**Task directions:** Copy the lines below exactly, starting at the one with "[button] (36, 1226)" and ending at the one with "[Search button] (889, 83)", and leave out any picture.

**Recorded data:**
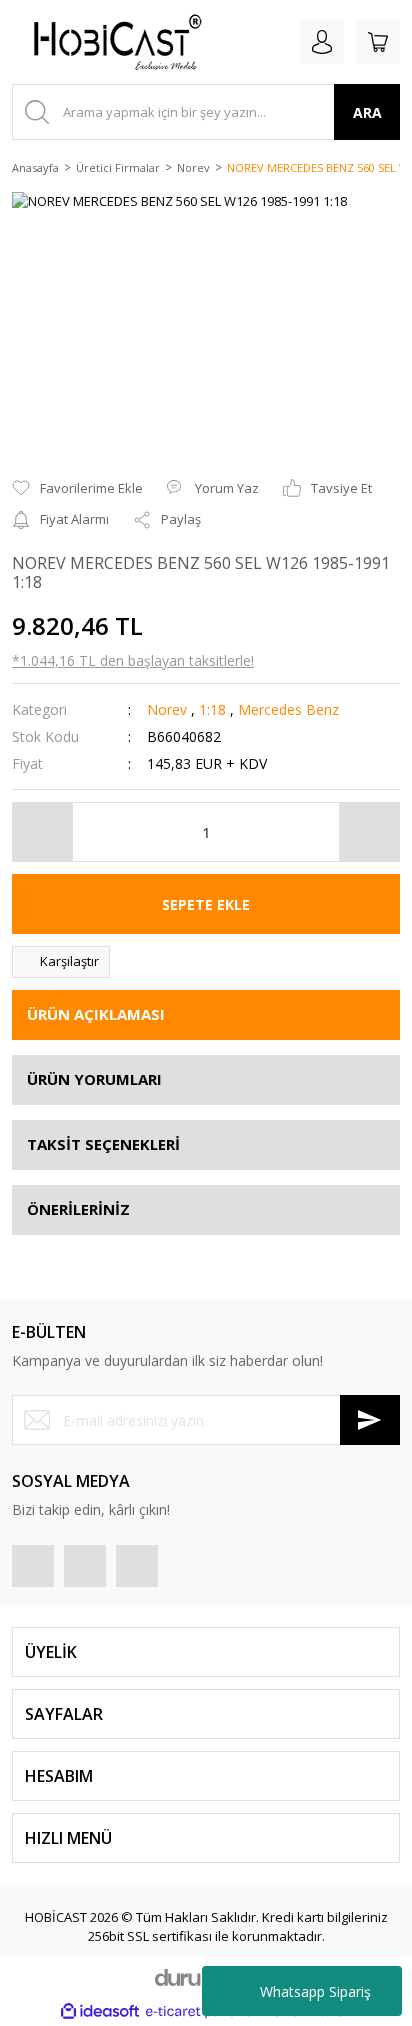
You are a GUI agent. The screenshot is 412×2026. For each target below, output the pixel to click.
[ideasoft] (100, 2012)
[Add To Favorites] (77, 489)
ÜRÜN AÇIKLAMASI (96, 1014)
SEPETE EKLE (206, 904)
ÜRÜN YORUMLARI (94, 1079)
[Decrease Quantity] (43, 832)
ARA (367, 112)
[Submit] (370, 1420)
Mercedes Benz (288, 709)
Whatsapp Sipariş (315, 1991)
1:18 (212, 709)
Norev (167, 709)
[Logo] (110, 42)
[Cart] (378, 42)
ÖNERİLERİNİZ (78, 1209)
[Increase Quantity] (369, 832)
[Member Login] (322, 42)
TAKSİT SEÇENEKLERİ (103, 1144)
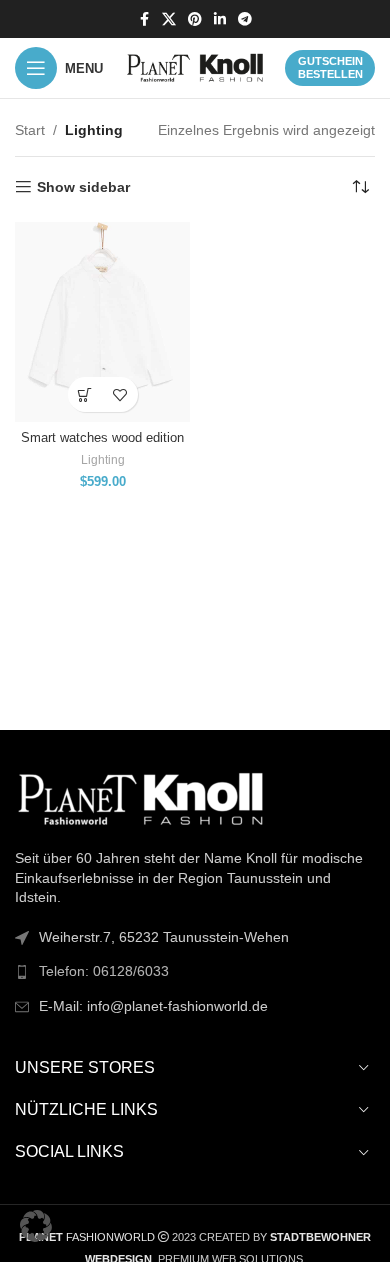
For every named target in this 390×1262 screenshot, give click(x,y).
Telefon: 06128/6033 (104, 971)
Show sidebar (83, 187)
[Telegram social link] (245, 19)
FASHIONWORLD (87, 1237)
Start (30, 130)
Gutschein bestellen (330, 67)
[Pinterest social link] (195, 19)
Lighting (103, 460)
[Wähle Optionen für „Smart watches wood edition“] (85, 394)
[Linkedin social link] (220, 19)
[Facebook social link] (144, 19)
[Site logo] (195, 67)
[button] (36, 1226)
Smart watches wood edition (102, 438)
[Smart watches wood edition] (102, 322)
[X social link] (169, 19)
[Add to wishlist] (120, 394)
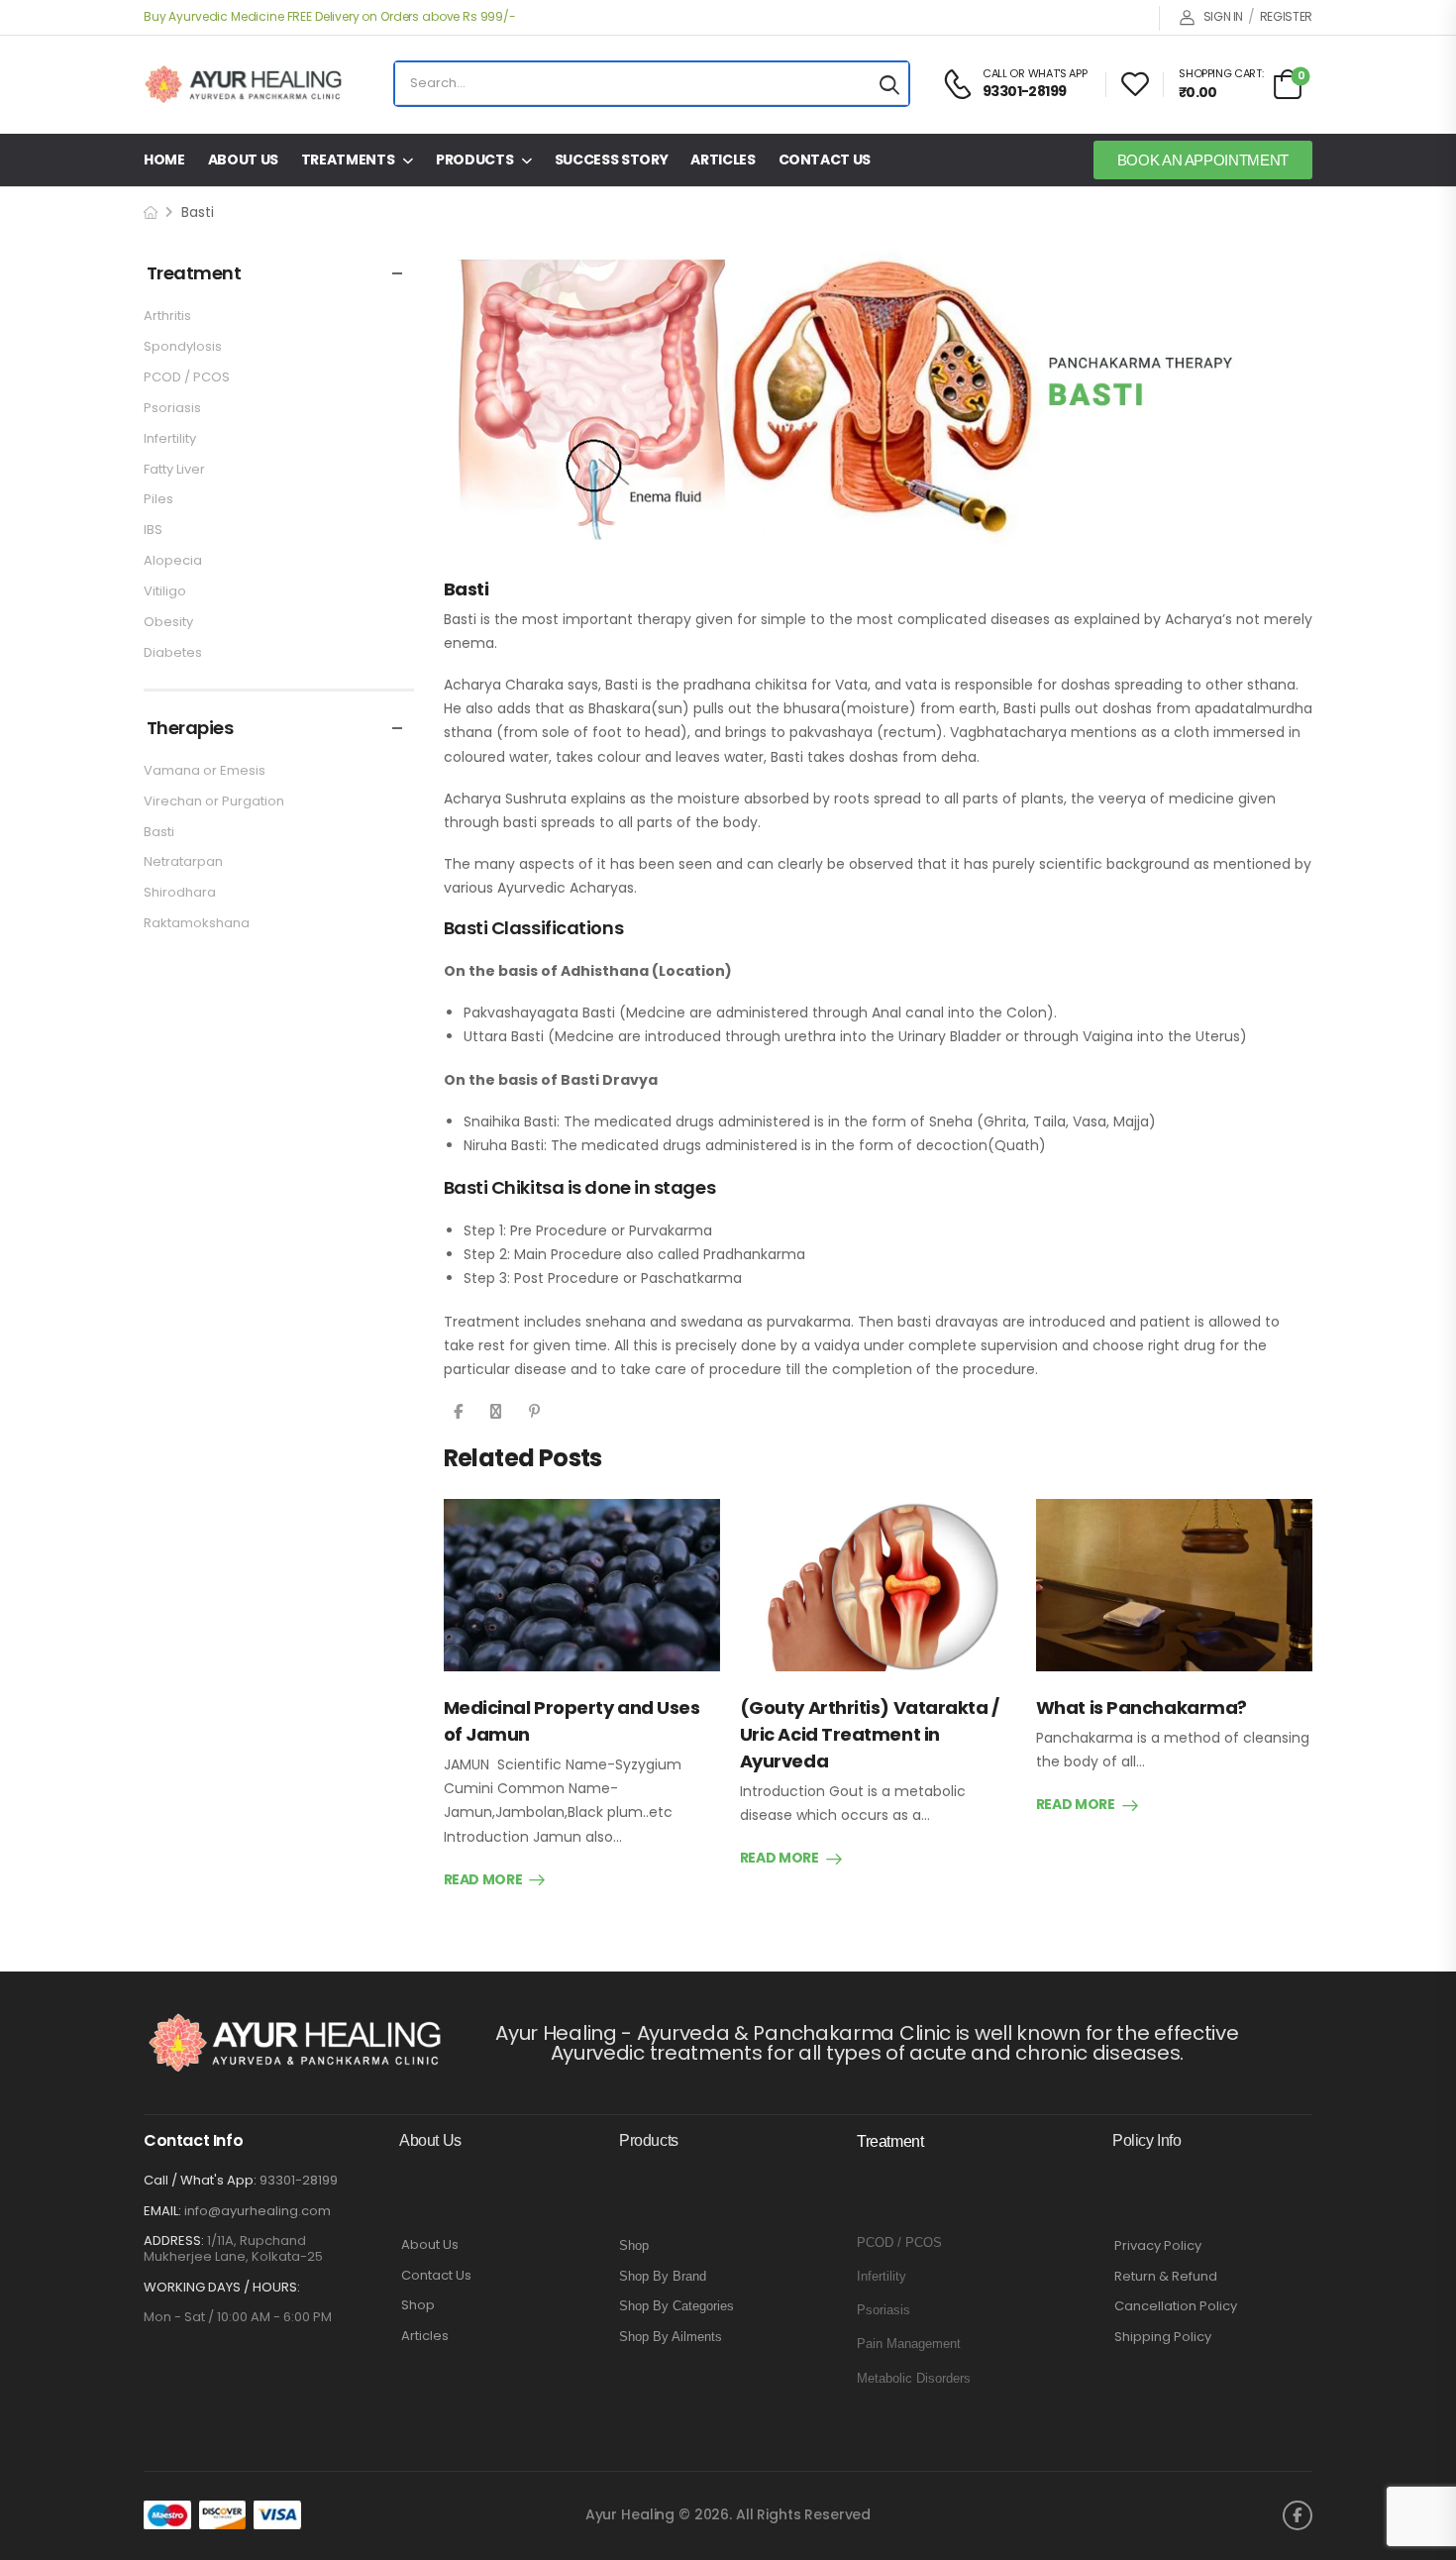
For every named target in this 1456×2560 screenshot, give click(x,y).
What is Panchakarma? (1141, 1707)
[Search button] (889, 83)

--

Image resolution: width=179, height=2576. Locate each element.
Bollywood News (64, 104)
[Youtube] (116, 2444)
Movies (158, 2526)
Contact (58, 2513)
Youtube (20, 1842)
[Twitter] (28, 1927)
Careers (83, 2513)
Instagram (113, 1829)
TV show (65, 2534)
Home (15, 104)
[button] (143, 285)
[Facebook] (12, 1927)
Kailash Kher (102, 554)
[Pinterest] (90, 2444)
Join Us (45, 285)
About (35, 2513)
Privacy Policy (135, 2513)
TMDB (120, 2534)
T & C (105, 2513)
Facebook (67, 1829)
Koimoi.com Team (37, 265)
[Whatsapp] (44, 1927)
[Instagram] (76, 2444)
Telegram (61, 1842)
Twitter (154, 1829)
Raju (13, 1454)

---

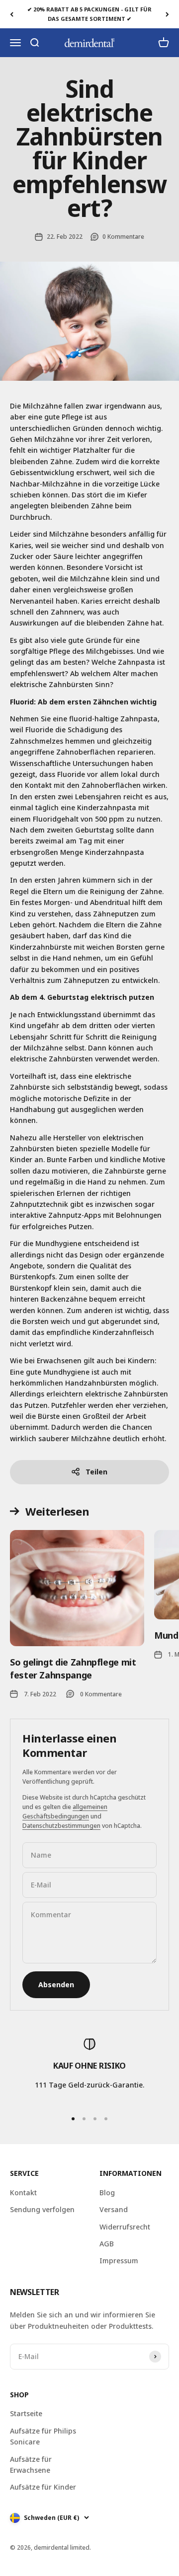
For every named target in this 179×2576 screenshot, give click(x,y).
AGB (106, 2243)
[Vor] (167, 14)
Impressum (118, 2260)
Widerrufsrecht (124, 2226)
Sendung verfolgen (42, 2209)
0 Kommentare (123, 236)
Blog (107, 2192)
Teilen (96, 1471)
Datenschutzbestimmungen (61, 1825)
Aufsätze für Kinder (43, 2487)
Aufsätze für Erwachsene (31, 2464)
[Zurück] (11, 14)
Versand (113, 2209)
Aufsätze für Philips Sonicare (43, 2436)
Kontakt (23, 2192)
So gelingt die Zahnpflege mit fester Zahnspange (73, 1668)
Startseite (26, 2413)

**Answer to the exercise:**
[button] (36, 1226)
Smart watches wood edition (102, 438)
[Smart watches wood edition] (102, 322)
[X social link] (169, 19)
[Add to wishlist] (120, 394)
For every named target in this 1456×2560 screenshot, give click(x,y).
What is Panchakarma? (1141, 1707)
[Search button] (889, 83)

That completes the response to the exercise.